Sosok dan karya-karya Chairil adalah objek kritik yang selalu menarik. Ia bahkan bisa dikatakan menjadi pembentang jalan utama lahirnya Jassin sebagai kritikus. Ketika mengajar di Universitas Indonesia, Jassin mengajarkan mata kuliah “Chairil Anwar”, sebuah kajian tuntas tentang puisi-puisinya, bagaimana dia mengambil dan mengolah pengaruh puisi modern dari Eropa dan Amerika, apa yang kemudian menjadi buku “Chairil Anwar Pelopor Angkatan 1945”. Chairil menulis sejumlah esai-esai pendek yang kuat yang melengkapi, atau menjelaskan landasan pemahamannya tentang puisi, di mana puisi-puisinya ia kembangkan.

Dari sosok Chairil yang seperti itu, kita berharap Sayembara Kritik Sastra 2022 ini melahirkan telaah baru, pembahasan baru, sudut pandang baru, dan lahir penulis-penulis kritik baru, sebagaimana nama-nama yang muncul dari ajang serupa sebelumnya seperti Manneke Budiman, Arif Bagus Prasetyo, Harry Isra, Geger Riyanto, Sunlie Alexander Thomas, Katrin Bandel, Dewi Anggreini, Bandung Mawardi, Tia Setiadi, Bramantio, dan Martin Suryajaya yang masih aktif menulis kritik sastra.
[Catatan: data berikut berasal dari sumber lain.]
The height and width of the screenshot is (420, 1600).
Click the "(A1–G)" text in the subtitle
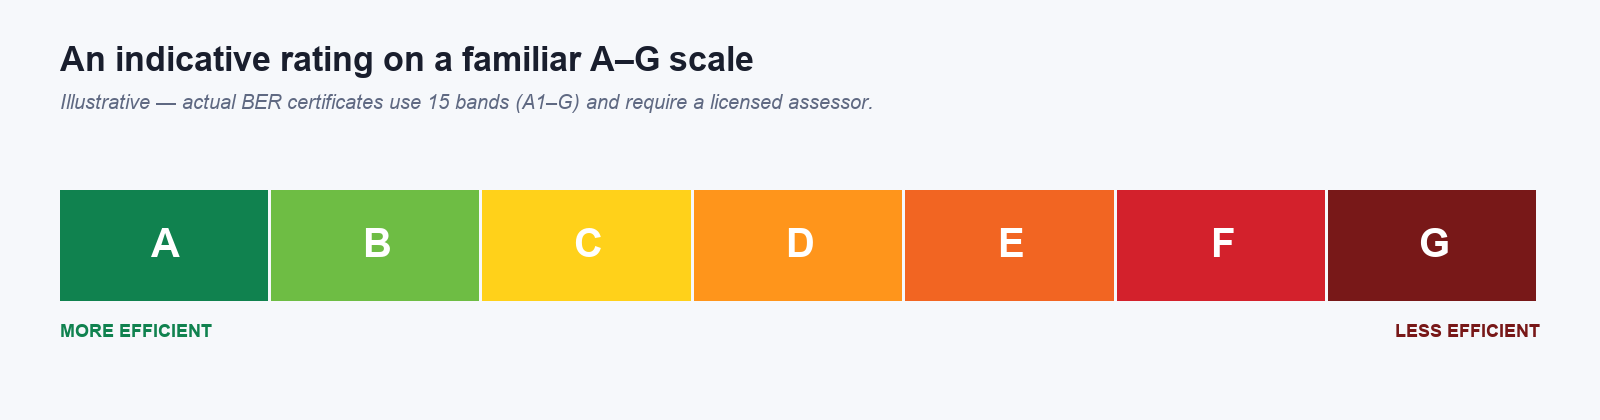pyautogui.click(x=548, y=103)
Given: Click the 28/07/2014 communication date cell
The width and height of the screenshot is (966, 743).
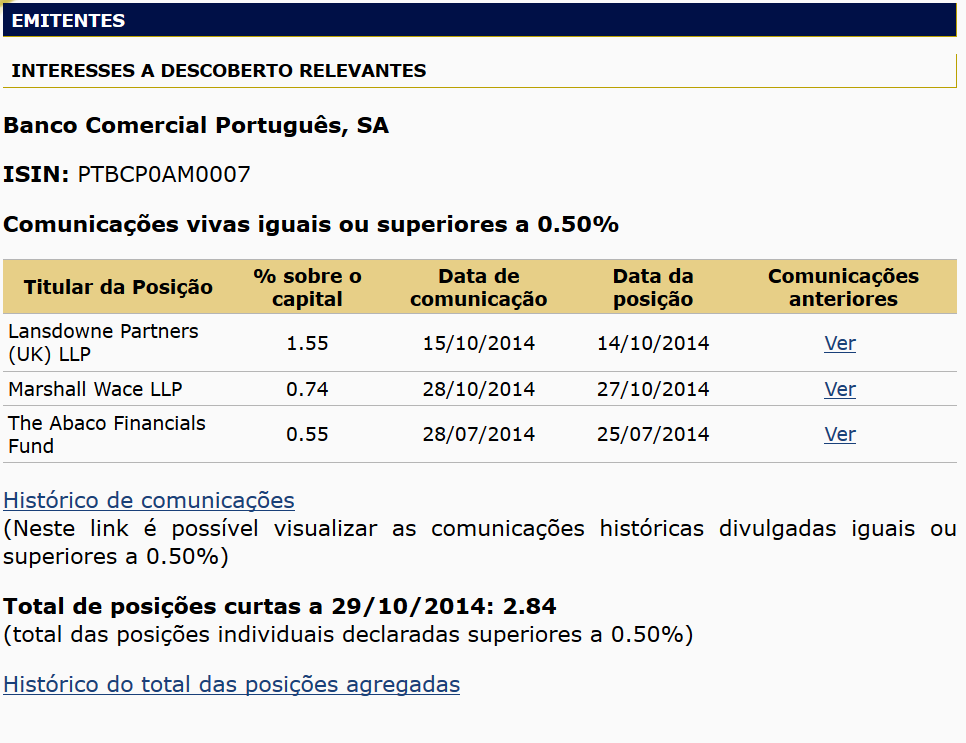Looking at the screenshot, I should pyautogui.click(x=478, y=434).
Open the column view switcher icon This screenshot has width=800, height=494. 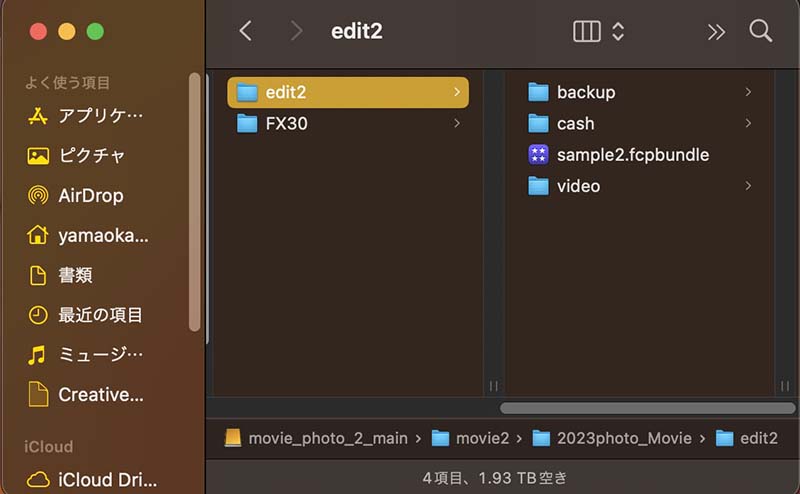pyautogui.click(x=587, y=31)
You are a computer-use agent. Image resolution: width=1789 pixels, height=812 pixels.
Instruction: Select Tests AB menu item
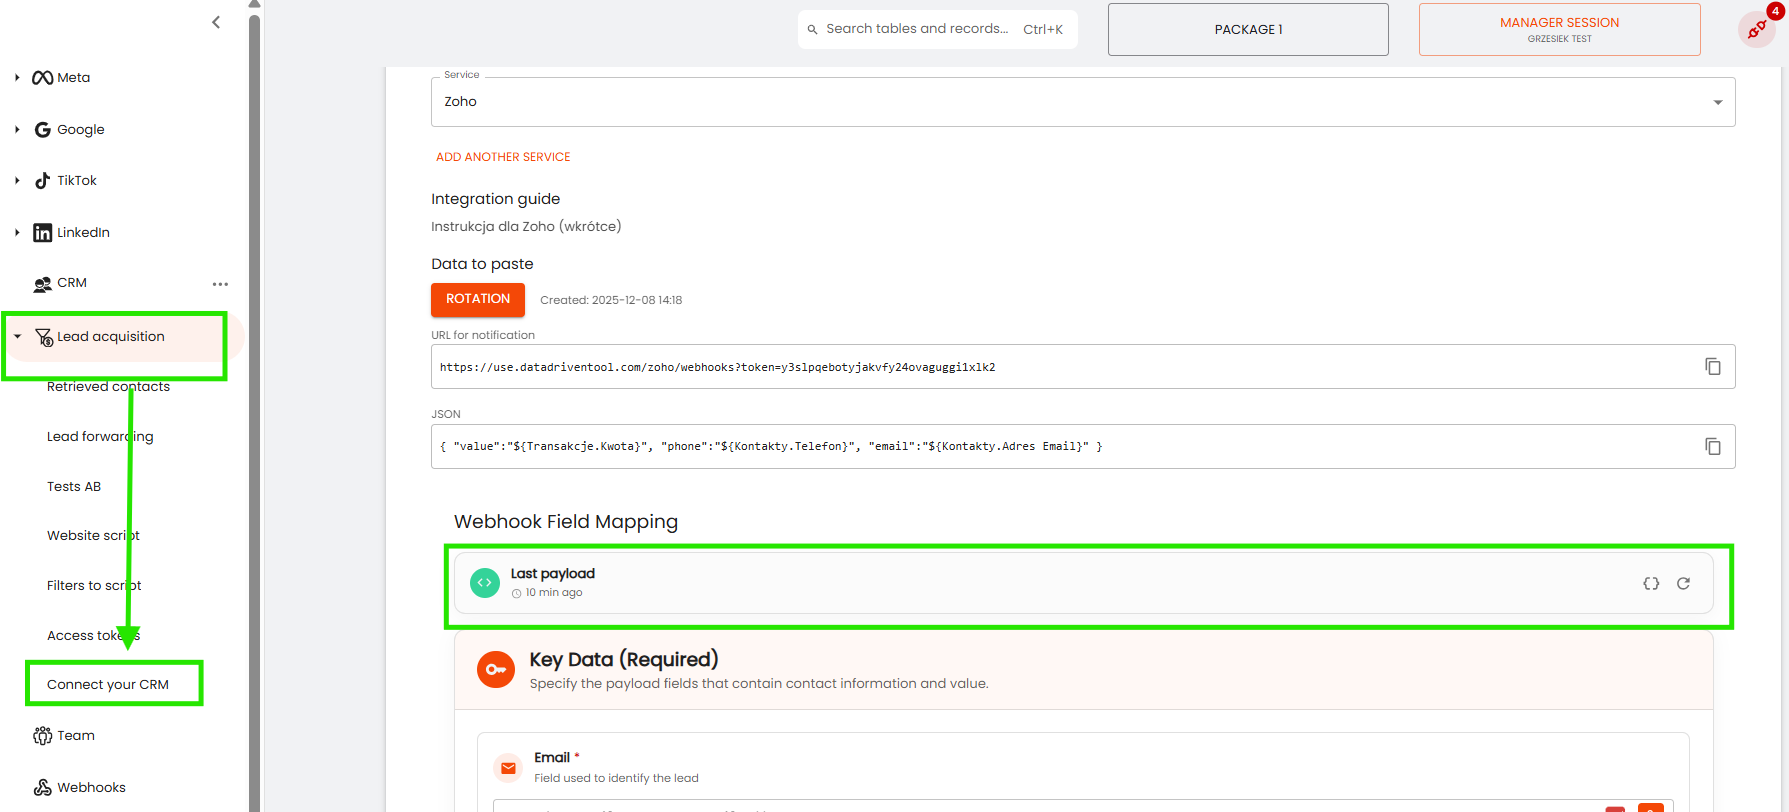coord(74,487)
Dari beberapa kali pe­nye­leng­garaan, kita bisa katakan bahwa kritik kita telah tumbuh wajar dan menggembirakan. Kecemasan yang ditangkap Budi Darma dulu tak terjadi. Esai-esai kritik kita memberi lebih dari sekadar “tanggapan yang mengandung penilaian tentang baik-buruk, tinggi rendah mutu dan berhasil-tidaknya” suatu karya, sebagaimana yang dulu disinyalir oleh Subagio Sastrowardoyo. Kritik oleh para penulis kita telah masuk jauh, melakukan perbandingan, dan membongkar nilai-nilai yang berharga yang dibawa dan dikandung karya sastra kita. Pada sayembara kali ini, mereka melakukan itu pada puisi-puisi Chairil Anwar.

Dari sisi penyelenggaraan, Sayembara Kritik Sastra DKJ, rasanya masih banyak hal yang perlu kami benahi, agar terlembagakan dengan ajeg, menjadi tradisi yang sehat, sebagaimana sayembara puisi dan novel DKJ yang berumur lebih panjang, dan menjangkau penulis-penulis kritik yang kita yakin besar sekali potensinya, agar bisa mengiringi perkembangan karya-karya sastra bagus, objek kritik yang juga terus berkembang.